Are You Looking for a Portland Chiropractor?
Many people only start looking for a chiropractor when the pain becomes unmanageable or chronic. Chronic pain in the neck or back pain is typically ongoing and persists until treated. Chronic pain is generally not resolved by pharmaceuticals and this is where Portland chiropractors can help. Using a variety of non-surgical, non-invasive treatments, your chiropractor can help you get back to your life.
Your chiropractor may help with:
- Degenerative disc disease
- Herniated disc
- Spinal osteoarthritis
Chiropractors treat causes instead of symptoms
Chiropractors will work to isolate the causes of your pain and guide you through a program to get you pain free as soon as possible. Controlling your health problems with prescribed medications is only one way to approach wellness. When looking for a Portland chiropractor try to find one that addresses the underlying causes of your pain.
A good chiropractor will identify the hidden, deep imbalances and work to correct them. Once corrected, the pain will subside and in most cases disappear. 80% of Americans have experienced back pain in their lives so you are not alone. If you experience shooting pain in the lower back or have trouble standing or sitting, it may be time to schedule a visit.
The spinal column’s muscles, ligaments, and tendons are all designed to move. Stretching all the soft tissues’ structures can balance and help to strengthen the upper body.
Here are 3 stretches that can help relieve your back pain:
Check with your chiropractor before trying any of these exercises.
1. Child’s pose
- Position yourself on the floor on hands and knees with your knees just wider than hip distance apart.
- Turn your toes in to touch and push your hips backwards bending your knees.
- Once you’re in a comfortable seated position, extend your arms forward fully and allow your head to fall forward into a relaxation position.

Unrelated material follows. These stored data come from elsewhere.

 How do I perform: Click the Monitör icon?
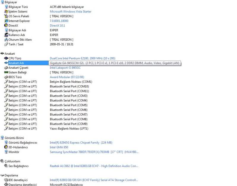coord(6,152)
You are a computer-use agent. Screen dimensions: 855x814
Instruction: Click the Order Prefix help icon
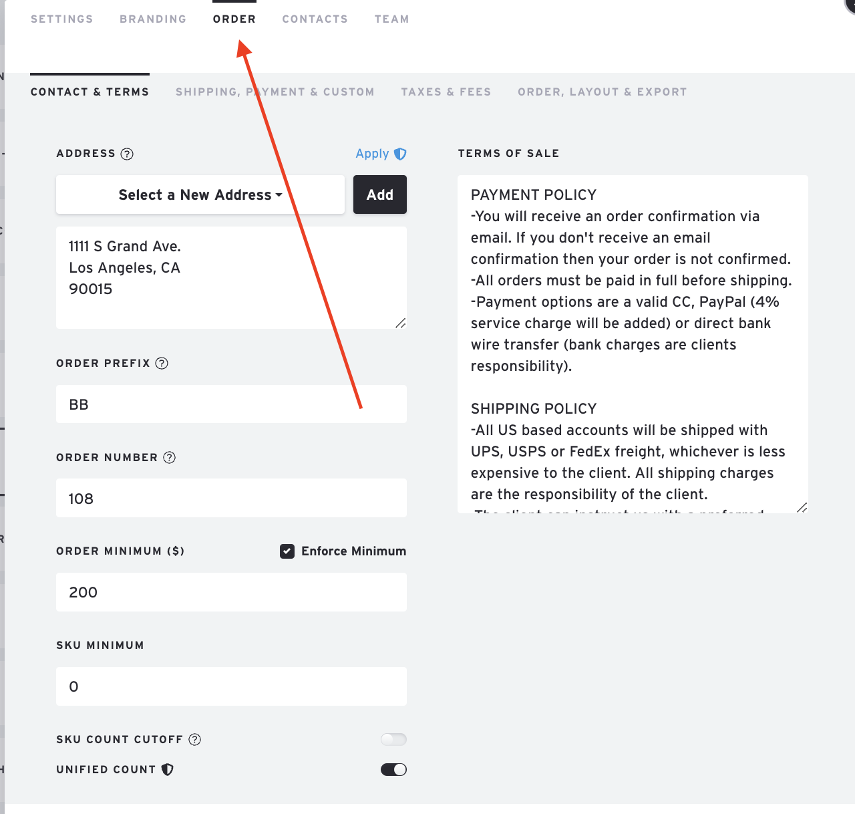162,363
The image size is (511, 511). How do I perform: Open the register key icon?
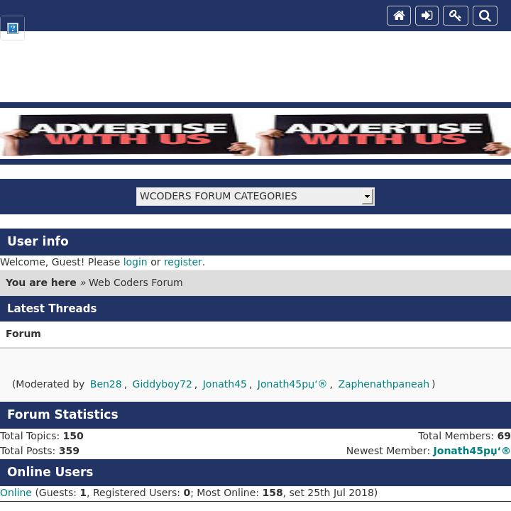[x=456, y=16]
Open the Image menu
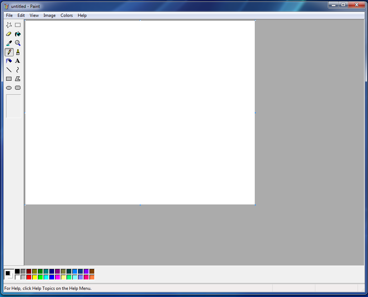This screenshot has width=368, height=297. 49,15
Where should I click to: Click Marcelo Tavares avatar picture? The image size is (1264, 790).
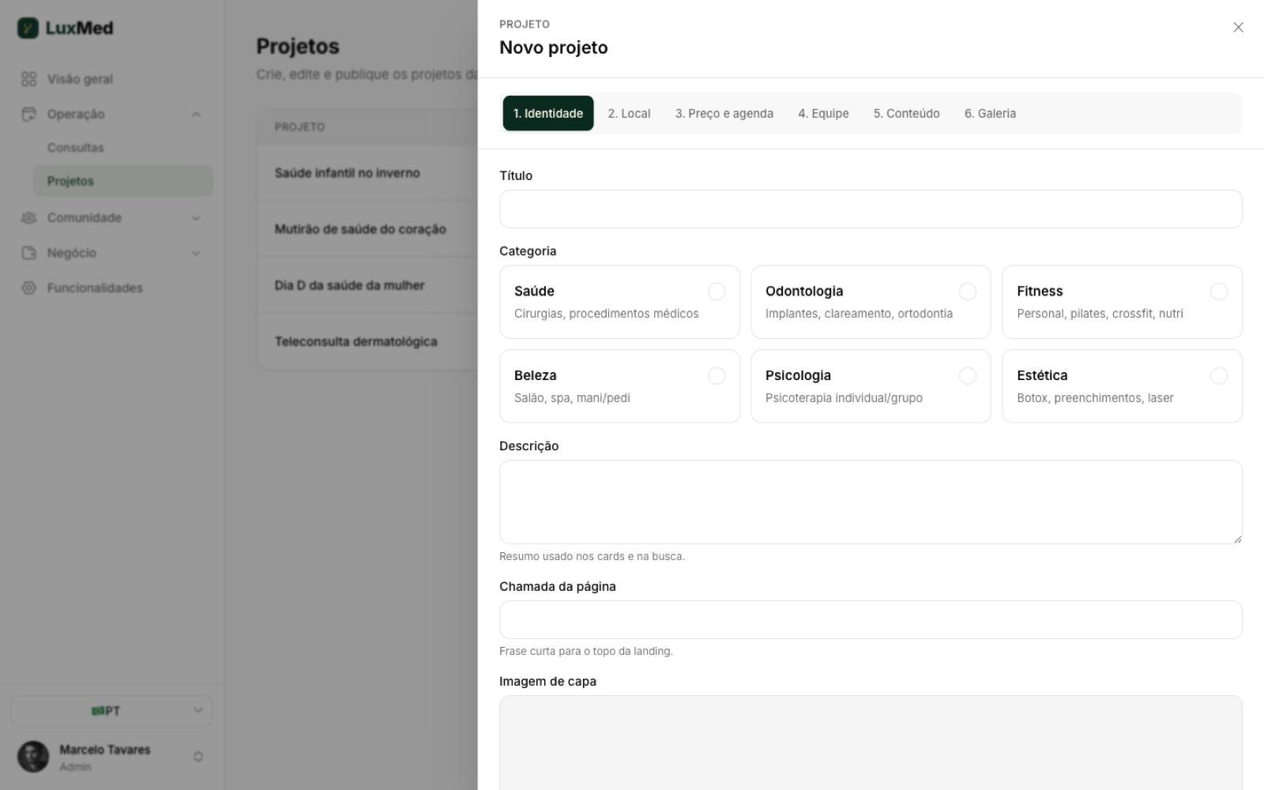click(33, 756)
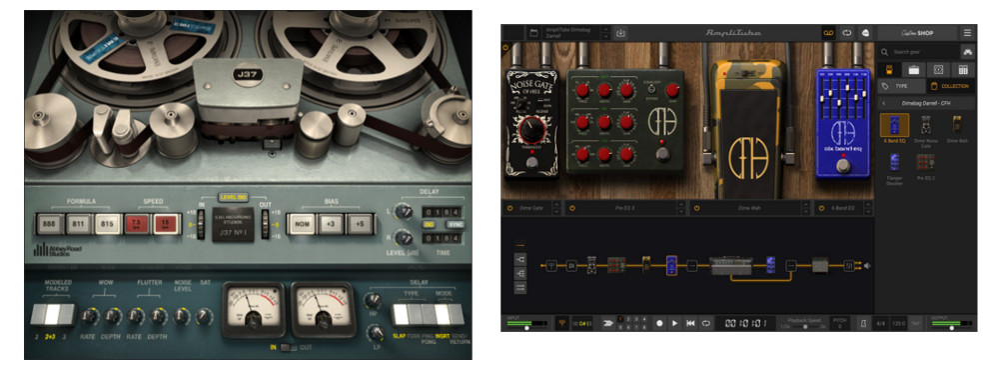Select the amplifier gear category icon
The width and height of the screenshot is (999, 375).
(913, 70)
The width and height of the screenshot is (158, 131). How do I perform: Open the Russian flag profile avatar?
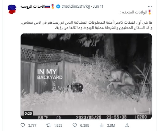(12, 9)
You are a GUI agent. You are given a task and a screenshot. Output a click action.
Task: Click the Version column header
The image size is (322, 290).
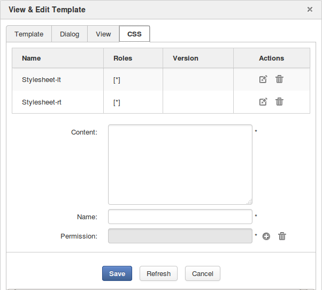pos(186,58)
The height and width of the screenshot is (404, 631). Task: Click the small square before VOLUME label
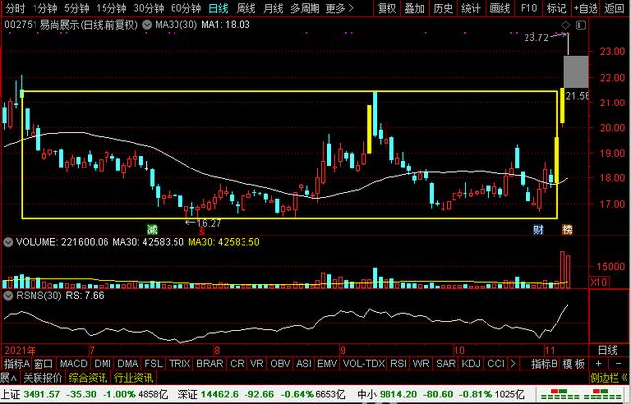(x=4, y=239)
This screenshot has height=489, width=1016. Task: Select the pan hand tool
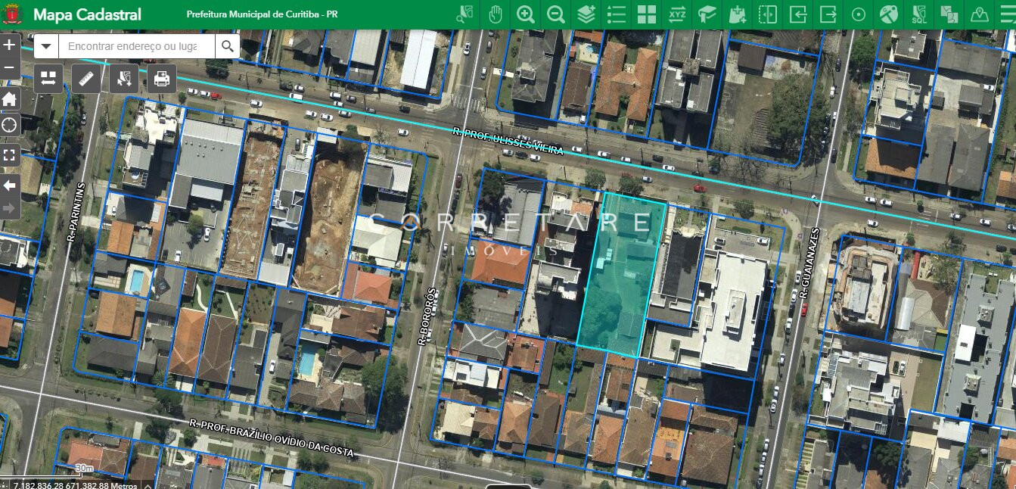click(496, 14)

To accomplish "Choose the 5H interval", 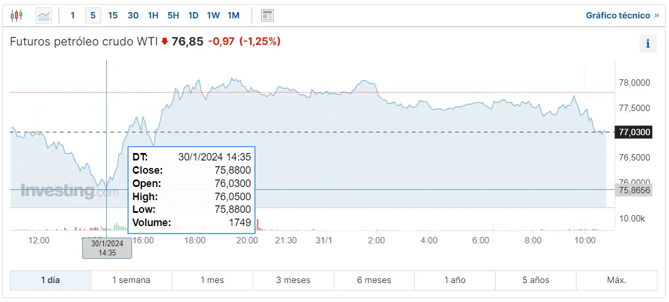I will [173, 16].
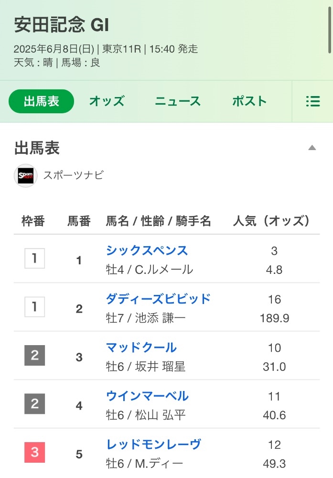
Task: Open horse ダディーズビビッド page
Action: coord(158,299)
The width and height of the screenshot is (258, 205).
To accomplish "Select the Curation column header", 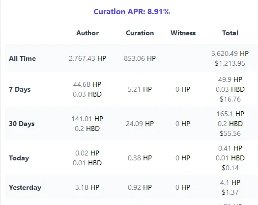I will coord(140,33).
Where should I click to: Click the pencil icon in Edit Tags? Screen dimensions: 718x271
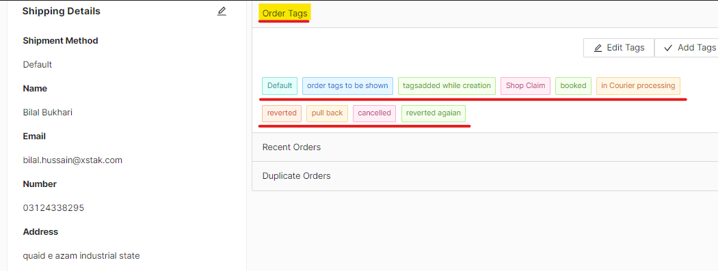[x=598, y=48]
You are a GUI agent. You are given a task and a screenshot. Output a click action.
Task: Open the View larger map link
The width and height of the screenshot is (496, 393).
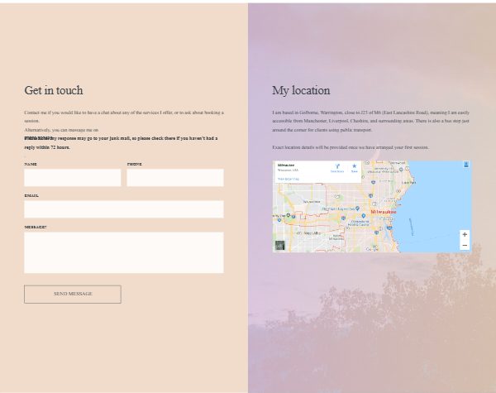point(288,179)
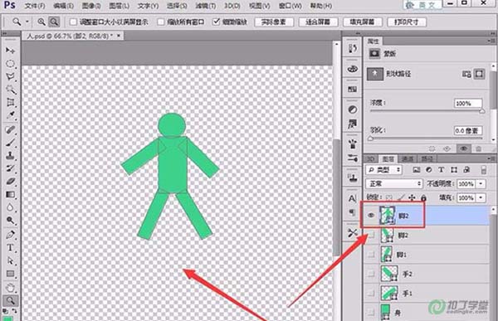Select the Type tool in toolbox

(10, 248)
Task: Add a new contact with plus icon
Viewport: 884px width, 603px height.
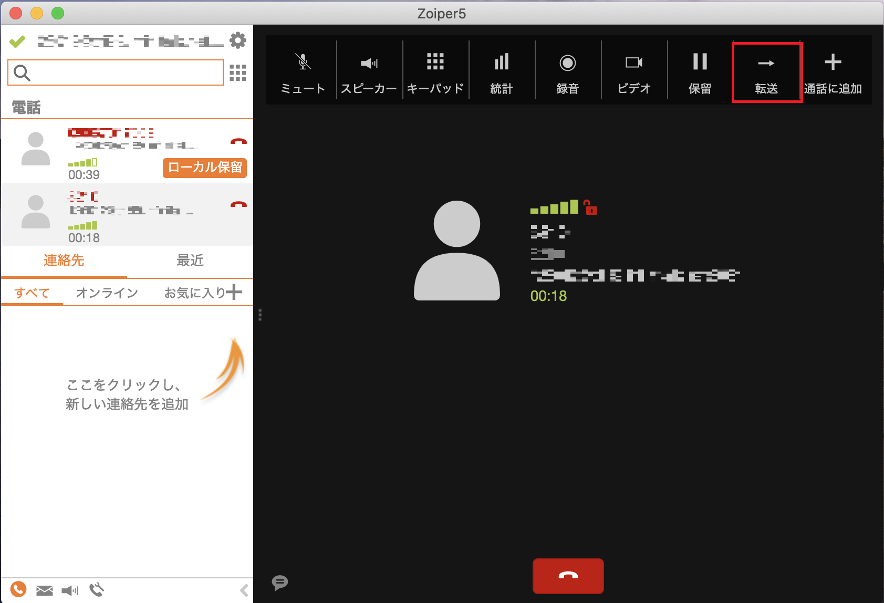Action: click(234, 292)
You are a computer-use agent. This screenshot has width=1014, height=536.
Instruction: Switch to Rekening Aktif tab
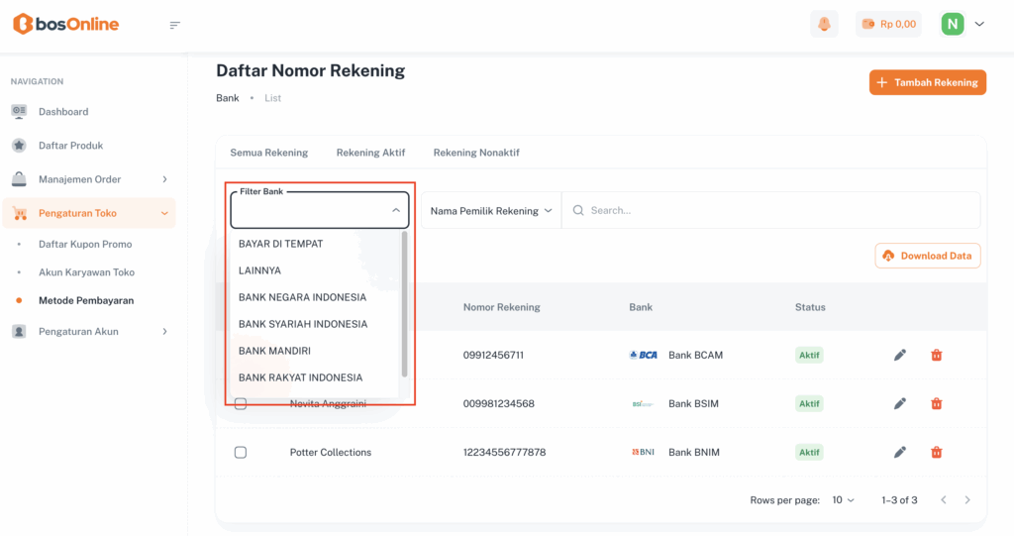pos(370,153)
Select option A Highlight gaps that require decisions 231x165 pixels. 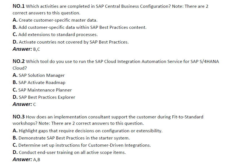pyautogui.click(x=88, y=131)
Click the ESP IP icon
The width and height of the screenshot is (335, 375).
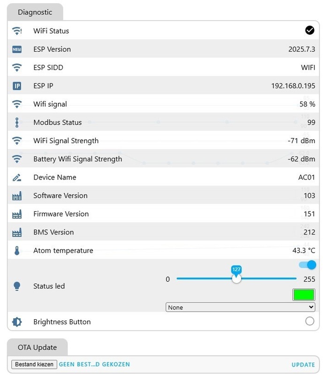coord(17,86)
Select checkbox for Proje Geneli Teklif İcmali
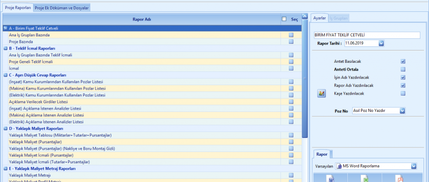429x182 pixels. pos(291,61)
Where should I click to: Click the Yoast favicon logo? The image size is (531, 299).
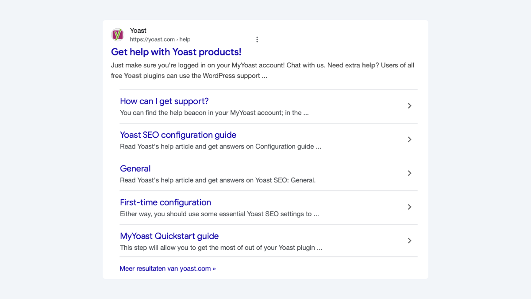118,35
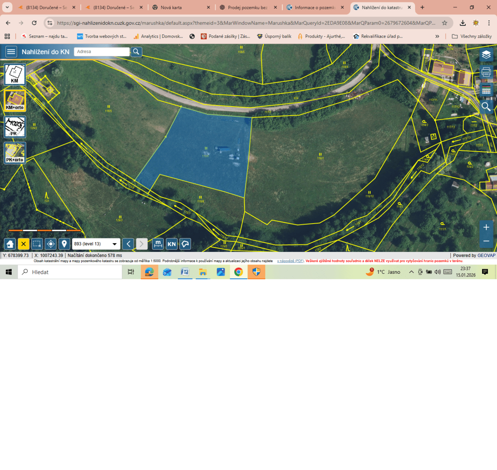
Task: Open the 893 (level 13) scale dropdown
Action: click(95, 244)
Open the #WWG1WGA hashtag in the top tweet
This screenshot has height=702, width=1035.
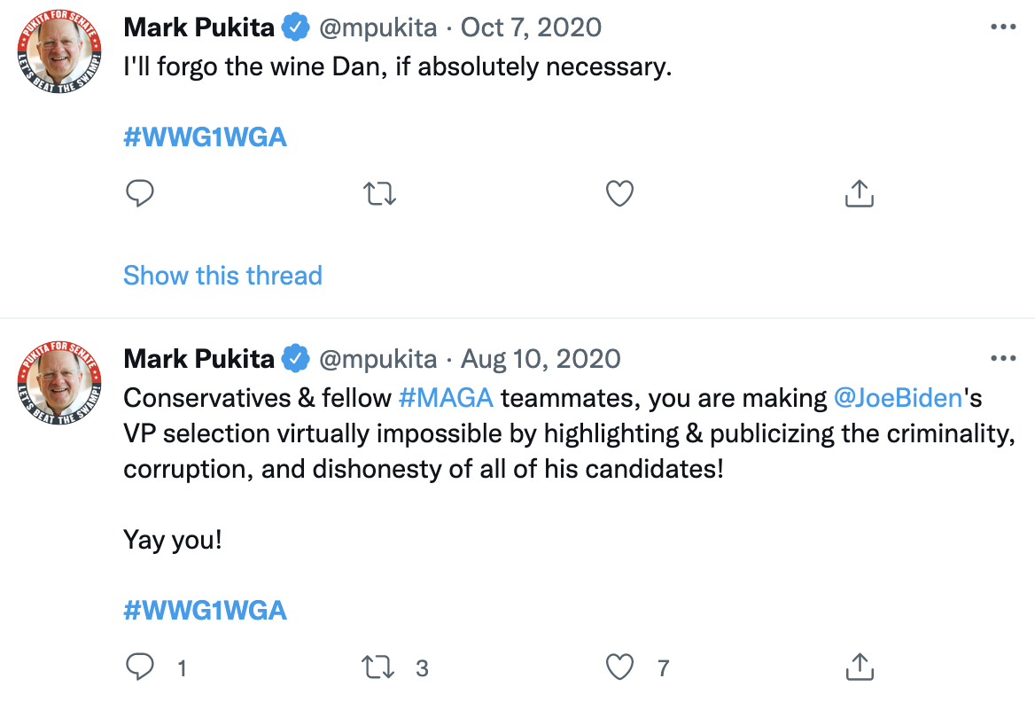(205, 137)
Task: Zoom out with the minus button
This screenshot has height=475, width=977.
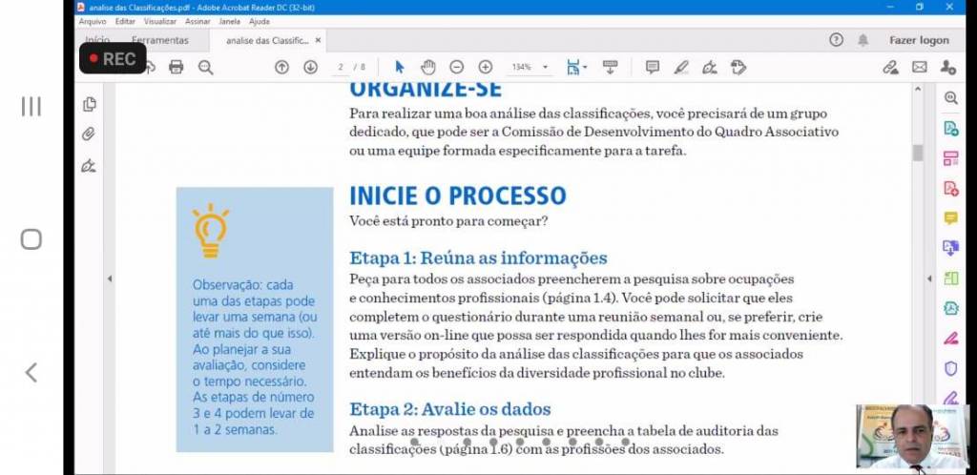Action: [x=457, y=67]
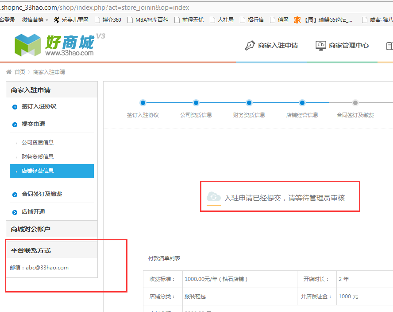
Task: Click the pen icon beside 商家入驻申请
Action: 250,46
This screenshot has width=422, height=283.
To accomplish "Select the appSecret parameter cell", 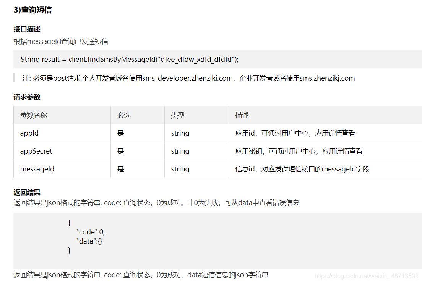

- Repeat 4 or 5 times slowly
2. Knee to chest
- Lay flat on your back with both legs straight.
- Lift one leg and bring it toward your chest until you feel mild tension.
- Hold for 10-20 seconds.
- Release and repeat on the opposite side.
3. Supine hip flexor
- Lay flat on your back on a bed or other elevated structure.
- Hang one leg off without flexing.
- Hold for 10-20 seconds and repeat with the opposite leg.